# [What this task involves]
Retype, word for word, only the lines from the one containing "Click Tottenham's blue position 5 badge" through the last line of the listing below. Pictures do not belong in the result.

# [Material provided]
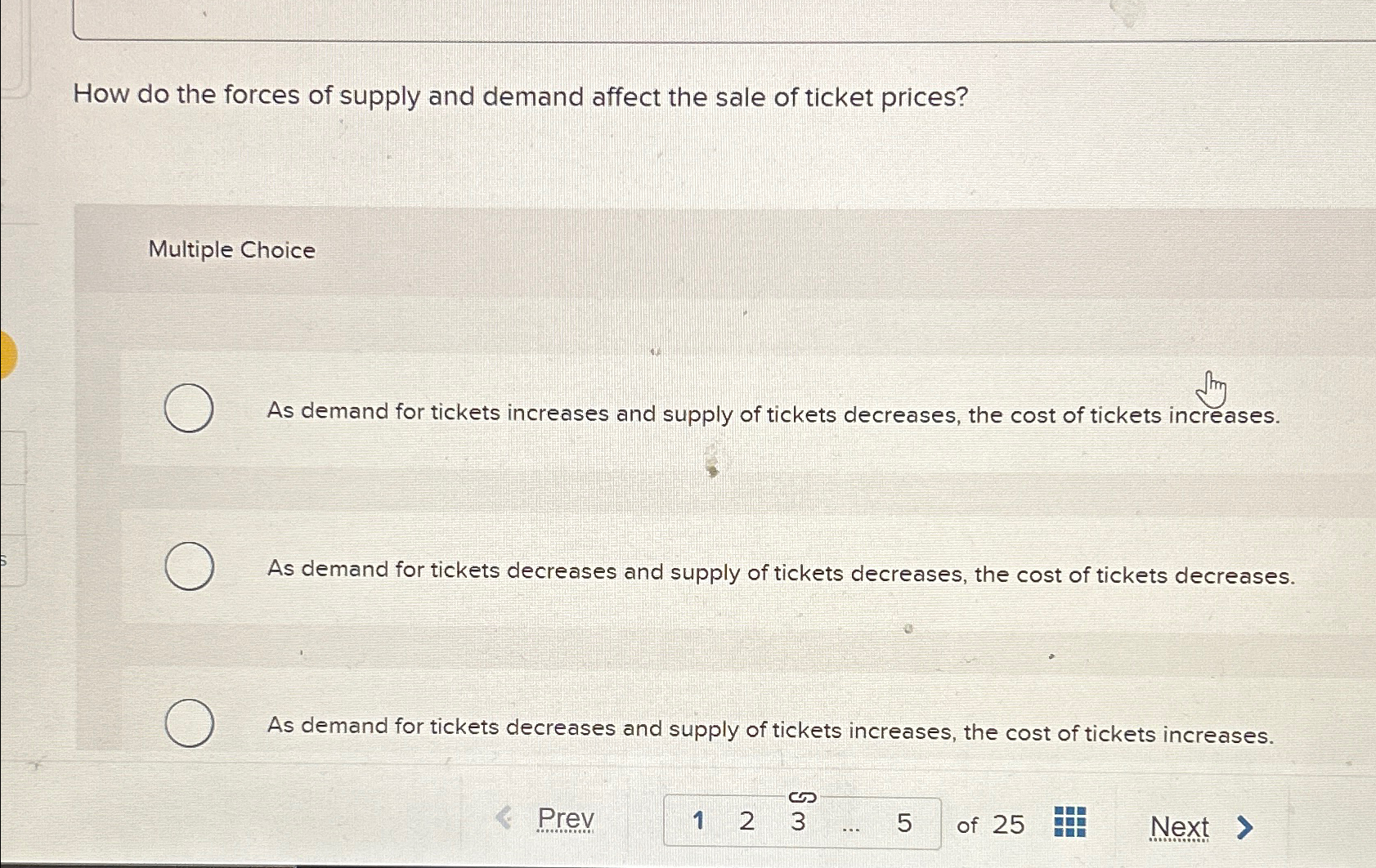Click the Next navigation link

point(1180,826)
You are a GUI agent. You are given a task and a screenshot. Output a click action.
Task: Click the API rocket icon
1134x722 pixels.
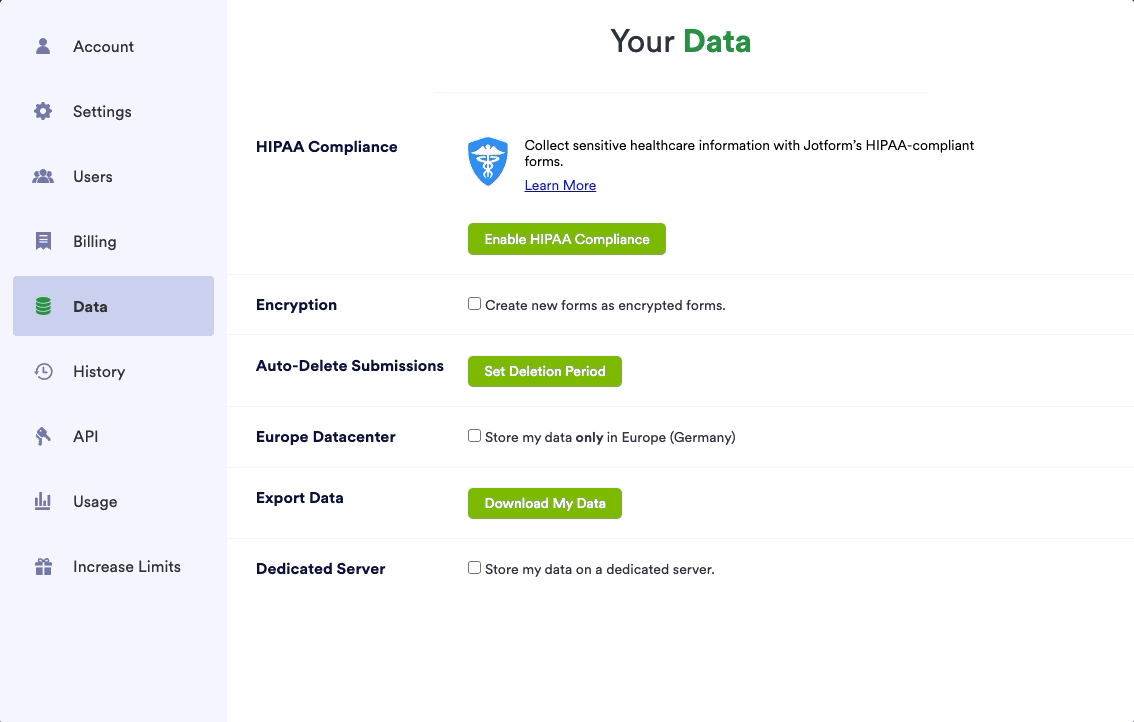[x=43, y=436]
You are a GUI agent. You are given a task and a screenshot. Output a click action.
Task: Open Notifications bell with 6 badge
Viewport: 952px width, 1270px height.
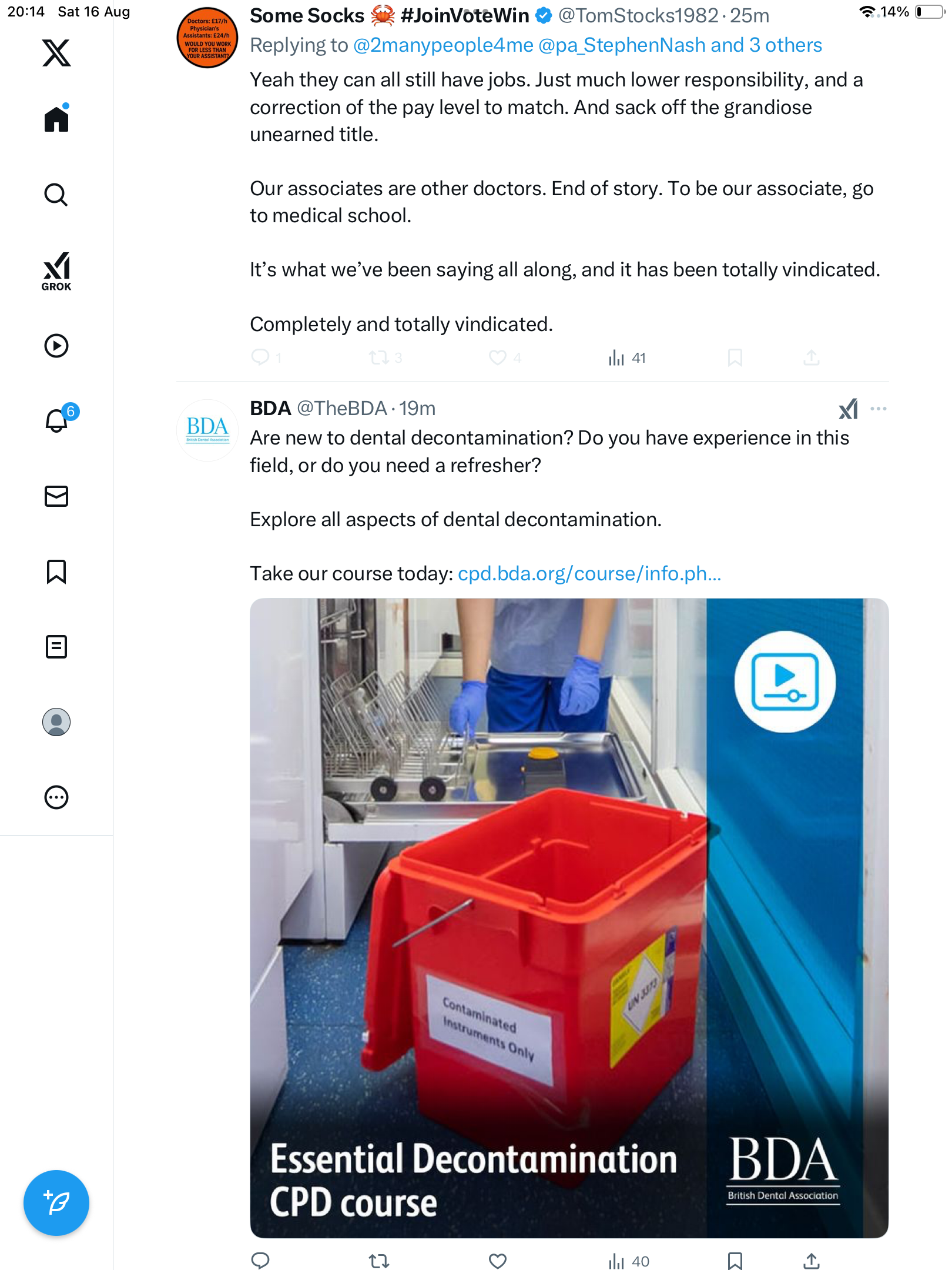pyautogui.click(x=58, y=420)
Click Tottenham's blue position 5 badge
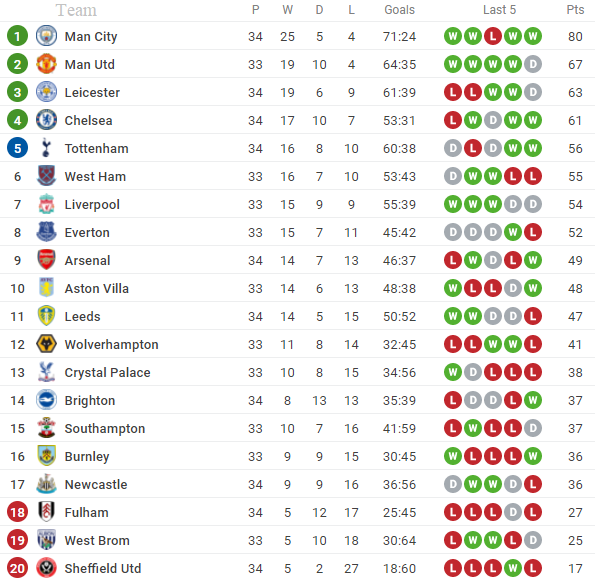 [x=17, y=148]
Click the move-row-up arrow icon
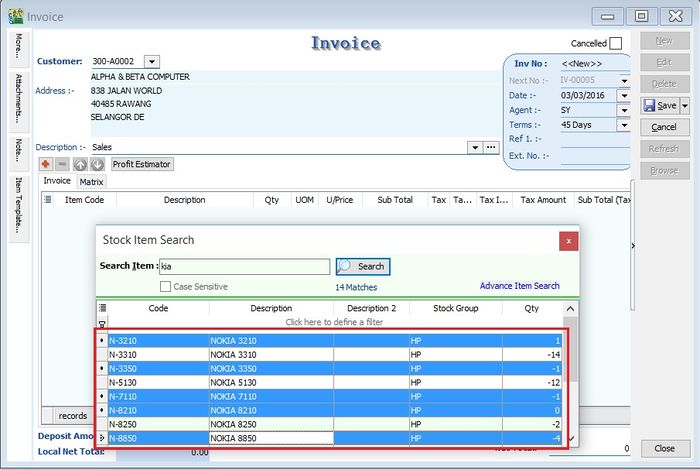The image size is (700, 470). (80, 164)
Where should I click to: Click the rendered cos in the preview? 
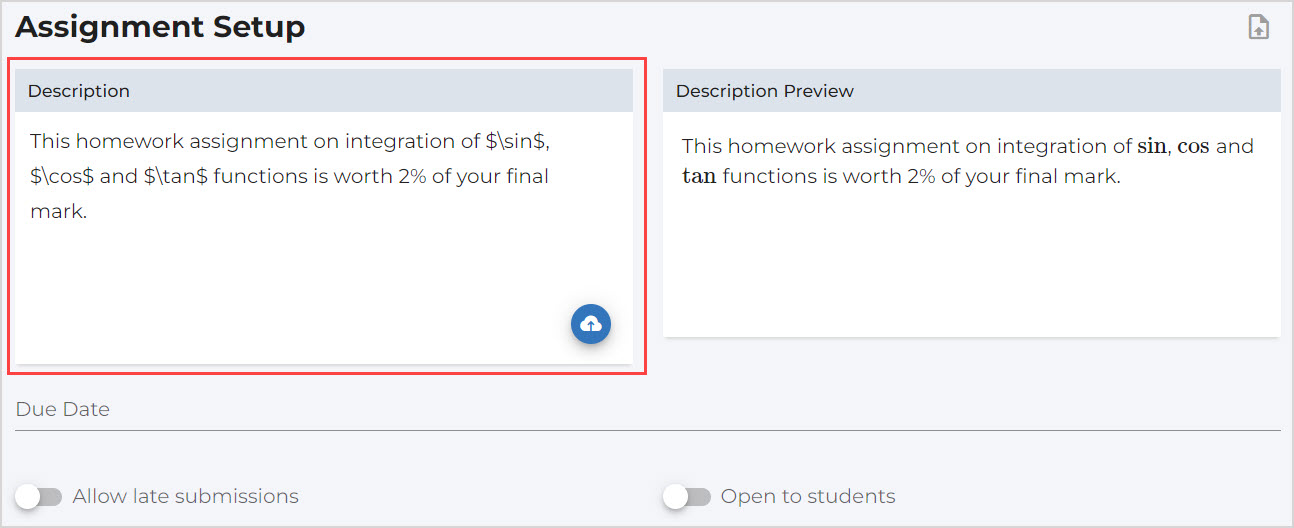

# [Result of this task]
Click Tottenham's blue position 5 badge
 [x=17, y=148]
Click the move-row-up arrow icon
The image size is (700, 470). (80, 164)
Where should I click to: Click the rendered cos in the preview? 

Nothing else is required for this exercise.